(EXERCISES TO COMPLETE)
- A) For each statement below, say whether it agrees with the geocaching post, answering yes or no and quoting the post's deciding words: (i) The writer set off with a GPS-equipped iPhone. (ii) Rodborough Fort is described as a genuine fort. (iii) The writer found a small container under the stone slabs.
- B) Pick up the geocaching post below from its last sentence and carry it on.

(DOCUMENT EXTRACT)
* * * * *
Hide and seek
Today I went geocaching for the first time. I can aleady hear some of you asking, 'Geo what-ing?'
This is where you use a GPS device to track down a hidden container that is filled with various items. These include a log book, in which you add your name to a list of people who have found the cache.
I decided to have a go following a strange coincidence yesterday. In the morning I was reading about geocaching for the first time in my life, then just a few hours later our friends Steve and Helena were telling me about someone they knew who had tried it out themselves.
I just thought I was meant to give it a try.
It didn't exactly go to plan. I chose to stay relatively close to where I live, going on to the internet to pick up co-ordinates of two locations within a three-mile radius of my home, then setting off confident of success with my GPS-equipped iPhone.
The first location was Rodborough Fort (pictured) - more of a folly than a genuine fort. And I'm pretty sure I found the site of the cache. But after my hand had ferreted around under large stone slabs, encountering snails rather than a small container, I decided the cache had been removed.
* * * * *
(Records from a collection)

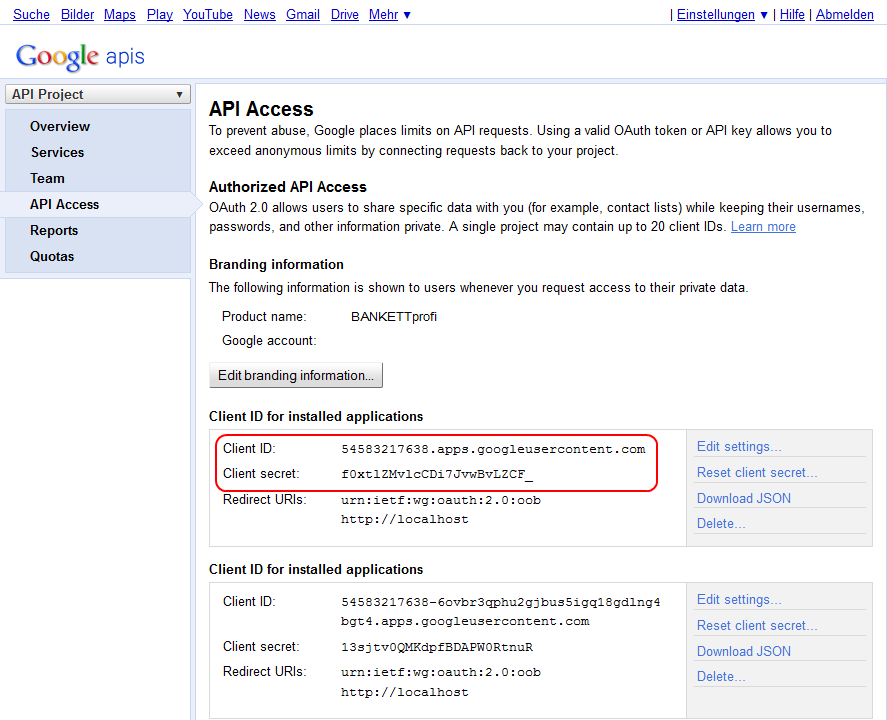Viewport: 887px width, 720px height.
Task: Click the Abmelden sign-out link
Action: pos(845,14)
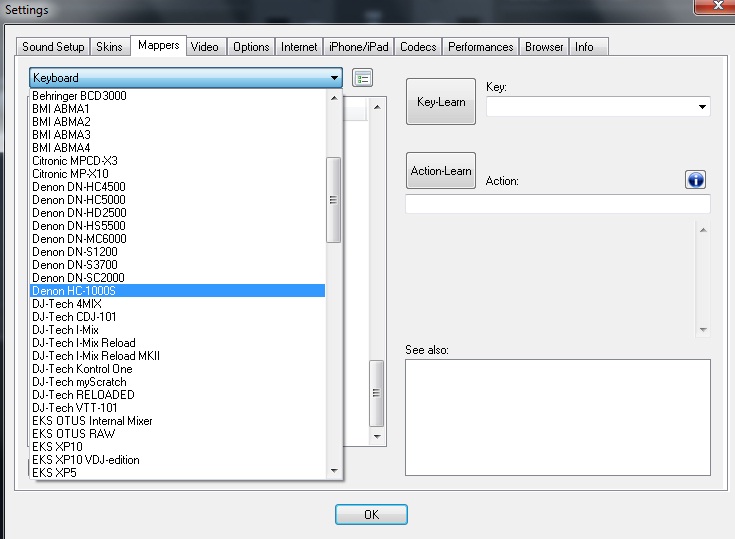Click the device list scrollbar thumb

(334, 200)
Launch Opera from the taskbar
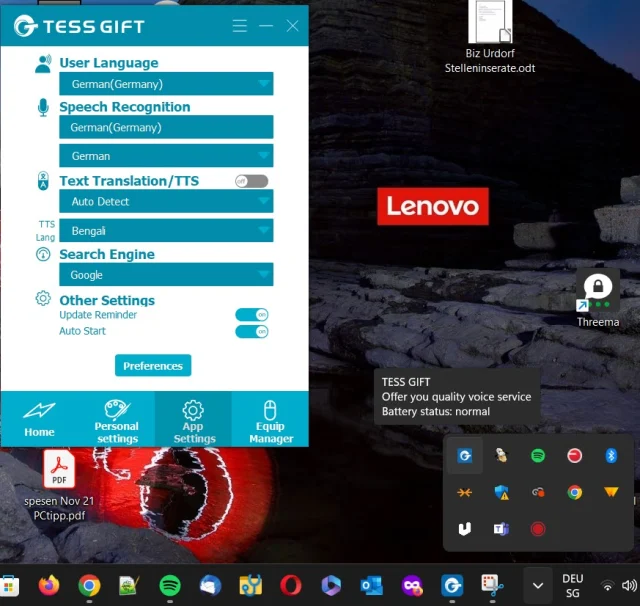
* * * * *
(ANSWERS TO THE TASKS)
- A)
(i) Yes: "setting off confident of success with my GPS-equipped iPhone"
(ii) No: "more of a folly than a genuine fort"
(iii) No: "encountering snails rather than a small container"

- B)
So I tried a to track down a second location in woodland on the side of a steep hill. I was meant to find an old ammo box that was meant to be hidden by a tree near a holly bush.
I received lots of scratches, but no treasure. Ho-hum... I sought consolation from the nearby ice cream factory.
It was still good fun and good exercise. It was very similar to orienteering, which I used to take part in years ago - and used to love, I hasten to add.
This seems a reasonable alternative - as long as the cache is there to be found. Or maybe I was, after all, looking in the wrong places?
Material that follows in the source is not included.